[opam-devel] [ANN] opam-fmt 1.0
    Gabriel Scherer 
    gabriel.scherer at gmail.com
       
    Mon Nov 23 12:18:33 GMT 2015
    
    
  
One idea I just had when re-reading the scavenged comments is to just
consider comment lines as independent items. If you add ordering
information to the internal opam representation to keep the items in the
order, then I suspect that all the examples above would be reformatted in a
way that is acceptable to the original author.

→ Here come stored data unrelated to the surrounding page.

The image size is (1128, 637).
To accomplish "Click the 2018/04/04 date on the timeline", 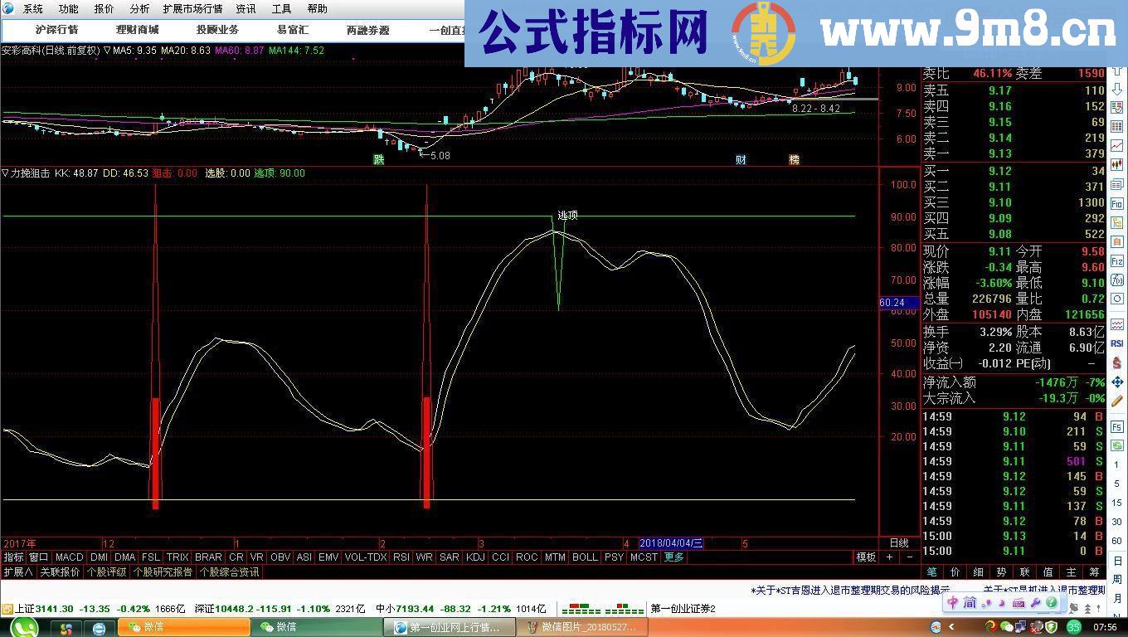I will tap(672, 542).
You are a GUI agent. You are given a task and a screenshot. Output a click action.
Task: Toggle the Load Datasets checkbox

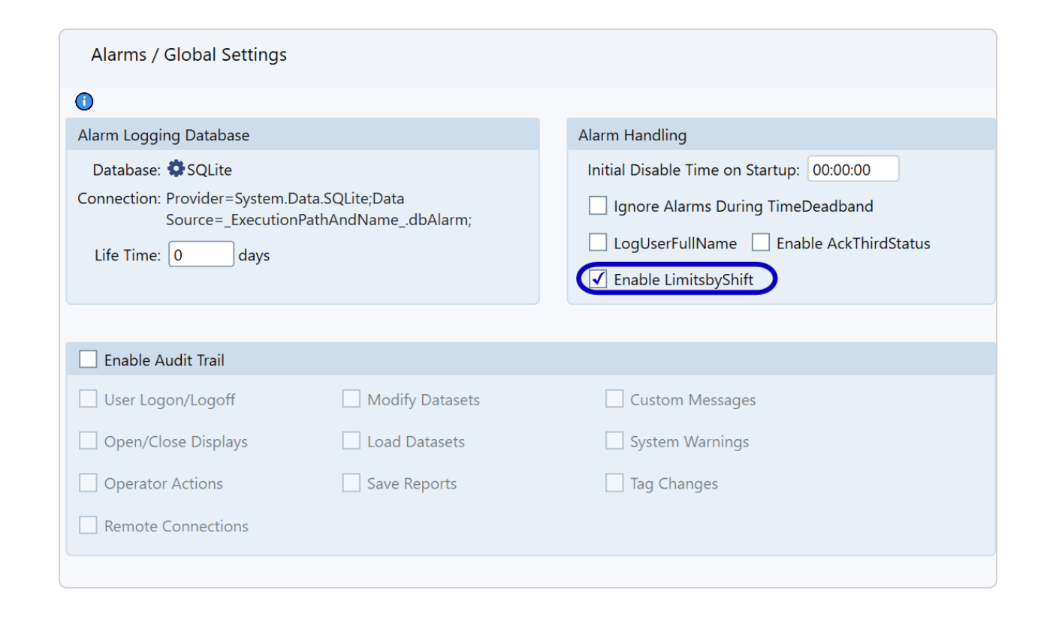[351, 441]
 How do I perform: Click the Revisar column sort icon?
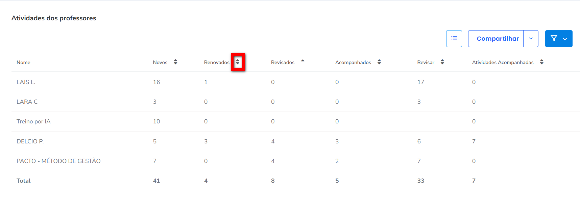point(442,62)
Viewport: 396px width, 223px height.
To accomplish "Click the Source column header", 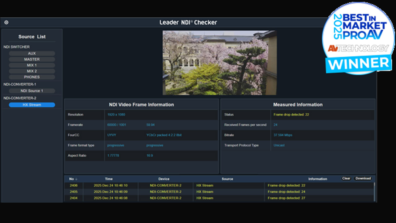I will [x=227, y=179].
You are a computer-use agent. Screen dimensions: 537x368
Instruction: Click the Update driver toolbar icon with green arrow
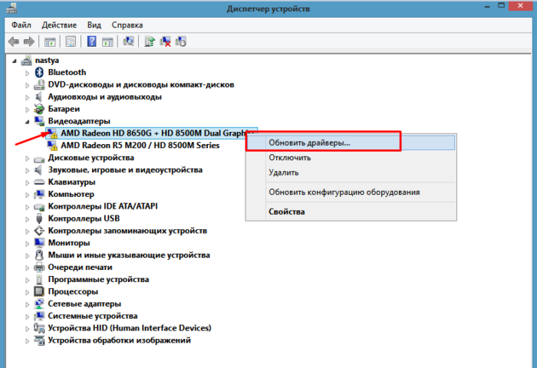coord(150,41)
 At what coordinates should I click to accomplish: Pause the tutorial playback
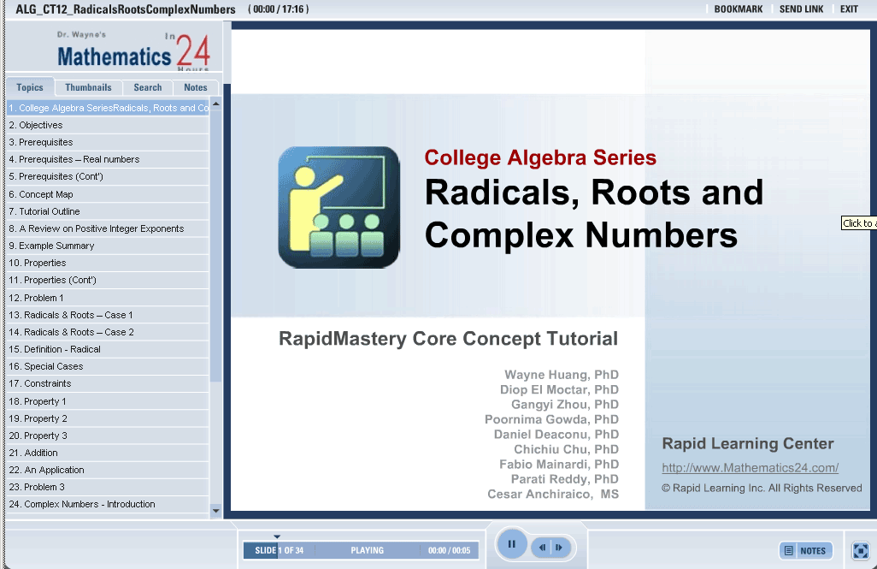pos(511,544)
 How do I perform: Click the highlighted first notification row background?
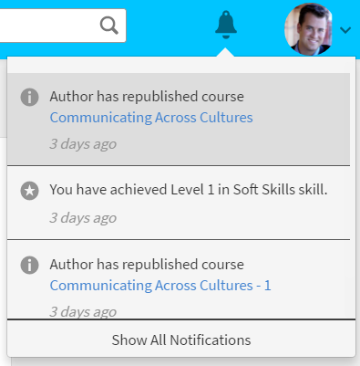click(179, 120)
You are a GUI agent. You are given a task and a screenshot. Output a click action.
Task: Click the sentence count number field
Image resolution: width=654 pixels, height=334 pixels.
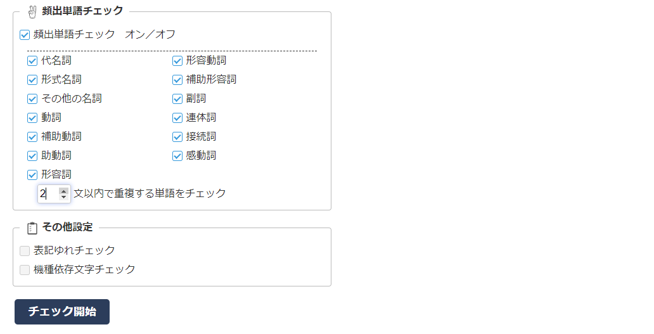[x=48, y=194]
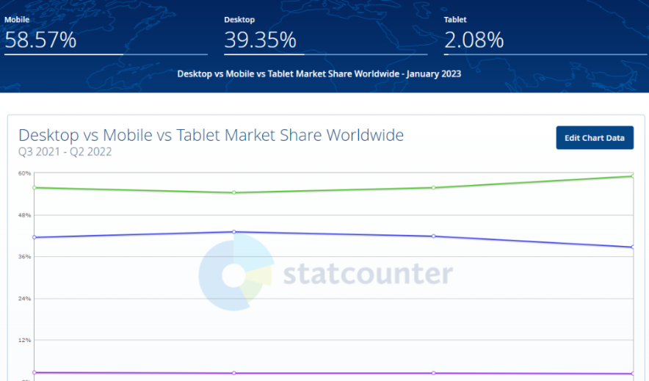Click the statcounter watermark text
649x381 pixels.
tap(367, 274)
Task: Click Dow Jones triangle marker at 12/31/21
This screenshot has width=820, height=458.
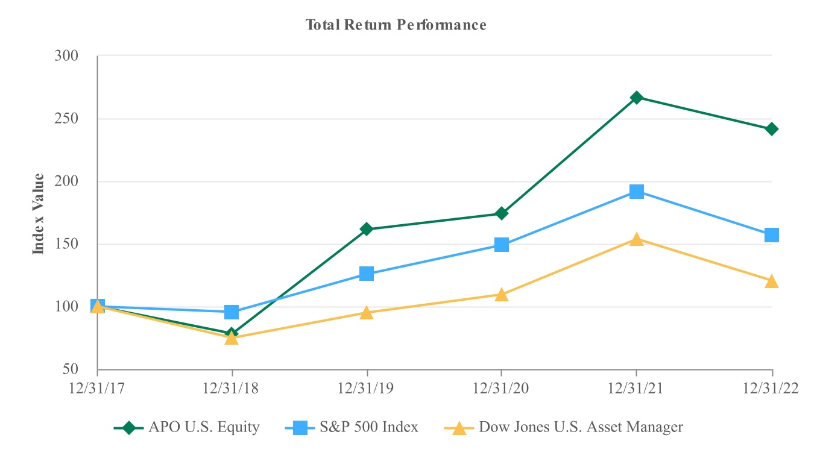Action: pyautogui.click(x=637, y=239)
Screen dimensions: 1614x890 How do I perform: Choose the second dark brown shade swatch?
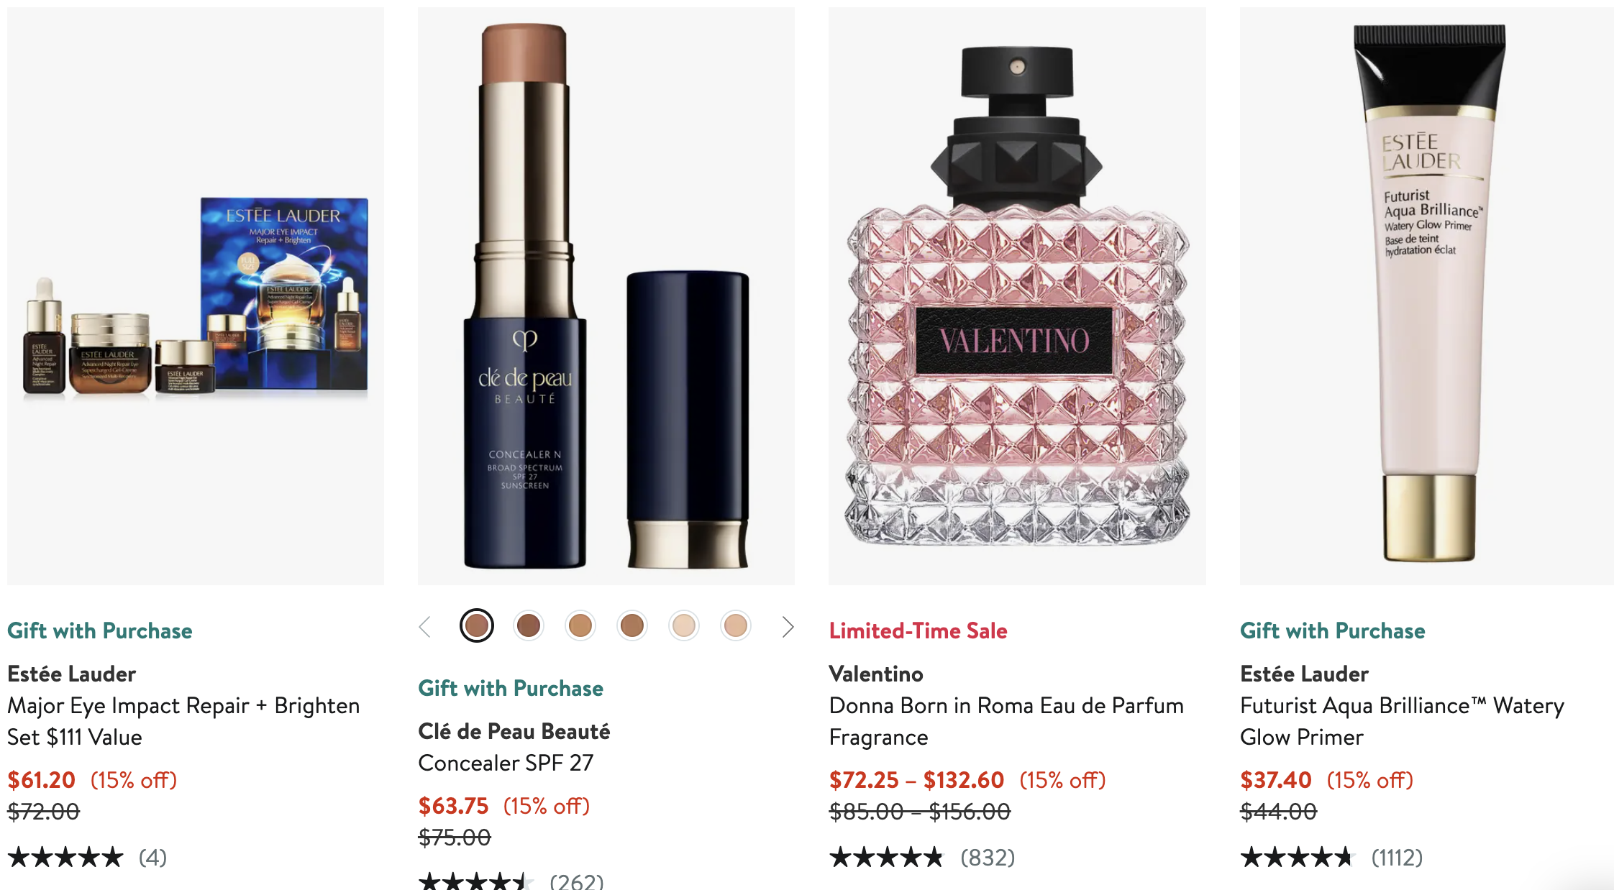pos(529,626)
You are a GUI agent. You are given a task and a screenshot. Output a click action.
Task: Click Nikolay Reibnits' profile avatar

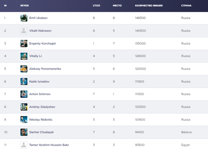point(24,119)
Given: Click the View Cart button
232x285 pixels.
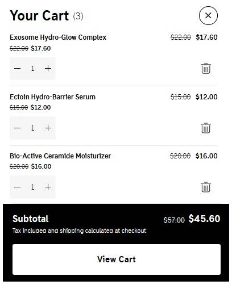Looking at the screenshot, I should pyautogui.click(x=117, y=259).
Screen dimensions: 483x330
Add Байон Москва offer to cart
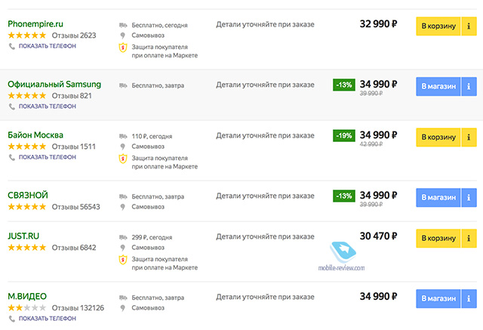438,137
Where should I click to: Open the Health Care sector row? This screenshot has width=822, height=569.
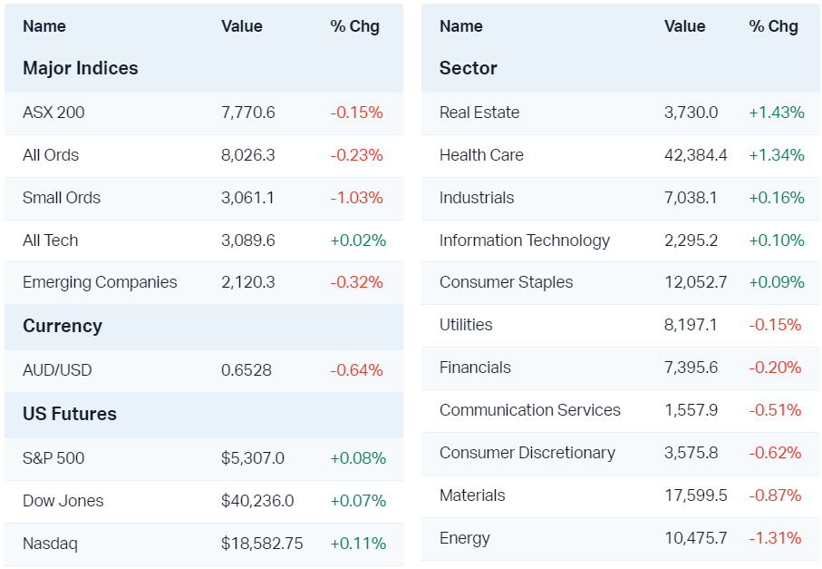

One final bit of
sophistication would be to store (in the comment items) a boolean for
whether they started on their own line, or are to be inserted at the end of
the previous line.
Of course this fake structure is less true to the real document structure
than properly placed attribute nodes would be. It seems easier to implement
(and thus a decent compromise to make), but then maybe not: keeping an
ordering may be non-trivial for data whose current internal representation
is not a set of things (for example dependency formulas are actually full
logic formulas; but then if we keep to Conjunctive Normal Forms they can
have a list-like representation).
On Mon, Nov 23, 2015 at 1:11 PM, Thomas Gazagnaire <thomas at gazagnaire.org>
wrote:
> Thanks Gabriel, that's very useful!
>
> For the various parsers, it might make sense to simply fork (or
> copy/paste) bits of opam parsers from various versions of opam and try to
> fix these parsers to:
>
> - keep comments
> - support some kind of alignments?
>
> Thomas
>
>
> > On 22 Nov 2015, at 20:55, Gabriel Scherer <gabriel.scherer at gmail.com>
> wrote:
> >
> >> - Any chance you could use cmdliner instead of Arg?  Fairly minor, but
> >>  all the other plugins use it and it's nice to have the same behaviours
> >>  for OPAM plugins where possible.
> >
> > I'm fond of Daniel's design work, so I would gladly move to
> > Cmdliner -- Arg was just what I could easily use "in anger" for
> > a first try.
> >
> >> - How does this behave on pre-1.2 files?  I think it's about time that
> >>  we deprecate pre-1.2 so that we can have clean metadata standards
> >>  about the new fields such as dev-repo.
> >
> > opam-fmt updates older opam files to its own support version -- and
> > refuses to work on newer files. Two things:
> >
> > I think it would be a better design to have a family of scripts
> > opam-fmt-1.0, opam-fmt-1.1, opam-fmt-1.2 etc. and a "mother script"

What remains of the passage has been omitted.